Single logout for internal service providers is enabled automatically. Logout for external service providers requires editing the service provider configuration.

If your agents use single sign-on (SSO) to log in to other applications using Oracle Service Cloud as the identity provider, they can be automatically logged out of all the service providers they're logged into when they log out of any one of them. The applications can be external or internal to the Oracle cloud. This enhances the security for all the applications, because users would be forced to reenter their credentials after they log out of any one of them.

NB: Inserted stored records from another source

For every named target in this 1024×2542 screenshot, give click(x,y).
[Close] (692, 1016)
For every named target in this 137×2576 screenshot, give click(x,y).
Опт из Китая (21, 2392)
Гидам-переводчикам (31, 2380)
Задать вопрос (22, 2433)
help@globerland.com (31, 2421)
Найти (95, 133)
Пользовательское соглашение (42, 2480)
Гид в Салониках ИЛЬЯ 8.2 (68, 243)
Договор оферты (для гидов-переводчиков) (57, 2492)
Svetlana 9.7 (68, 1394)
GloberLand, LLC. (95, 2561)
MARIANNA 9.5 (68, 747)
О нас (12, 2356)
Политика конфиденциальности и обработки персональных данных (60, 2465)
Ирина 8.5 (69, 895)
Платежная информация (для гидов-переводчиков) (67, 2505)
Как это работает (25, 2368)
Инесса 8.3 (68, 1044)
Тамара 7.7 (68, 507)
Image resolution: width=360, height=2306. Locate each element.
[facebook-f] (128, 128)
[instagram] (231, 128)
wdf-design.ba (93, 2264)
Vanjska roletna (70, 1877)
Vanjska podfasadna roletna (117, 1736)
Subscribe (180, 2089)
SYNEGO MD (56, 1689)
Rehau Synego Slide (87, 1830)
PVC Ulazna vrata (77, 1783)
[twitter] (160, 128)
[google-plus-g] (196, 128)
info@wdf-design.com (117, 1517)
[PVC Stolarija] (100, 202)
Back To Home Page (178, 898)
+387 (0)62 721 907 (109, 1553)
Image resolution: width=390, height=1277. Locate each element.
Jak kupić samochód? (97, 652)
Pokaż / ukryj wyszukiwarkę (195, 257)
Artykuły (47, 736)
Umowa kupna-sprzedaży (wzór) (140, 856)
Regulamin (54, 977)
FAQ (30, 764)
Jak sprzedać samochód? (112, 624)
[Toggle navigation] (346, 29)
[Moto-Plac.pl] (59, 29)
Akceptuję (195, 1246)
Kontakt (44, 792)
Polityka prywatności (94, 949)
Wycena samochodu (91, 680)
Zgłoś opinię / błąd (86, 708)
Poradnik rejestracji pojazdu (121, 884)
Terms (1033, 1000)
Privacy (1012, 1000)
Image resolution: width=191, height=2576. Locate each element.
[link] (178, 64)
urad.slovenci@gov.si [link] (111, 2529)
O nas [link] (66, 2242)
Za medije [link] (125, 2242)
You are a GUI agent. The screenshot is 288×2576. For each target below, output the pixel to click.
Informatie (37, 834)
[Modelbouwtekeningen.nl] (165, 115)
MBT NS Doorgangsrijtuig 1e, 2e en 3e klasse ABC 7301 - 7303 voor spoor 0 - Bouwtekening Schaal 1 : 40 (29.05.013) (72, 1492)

• Internal service providers—Single logout for internal service providers is enabled automatically and requires no configuration other than that described in Create an SSO Service Provider. Logout requests by service providers internal to the Oracle cloud do not require certificates because they're assumed to be secure.
• External service providers—Configuring single logout for an external service provider requires editing the service provider configuration in the Single Sign-On Configurations editor to add logout parameters and certificates.
  Caution: You must also configure the NameID Format parameter. If the NameID Format parameter for B2C Service and the external IdP do not match, then your agents might not be logged out automatically from other service providers. See Define an External IdP for Agent Authentication on the Login Window.

  Logout requests by external service providers must be signed using valid certificates to ensure that the logout request can be trusted. External service providers can also use alternate certificates to help transition from expiring certificates.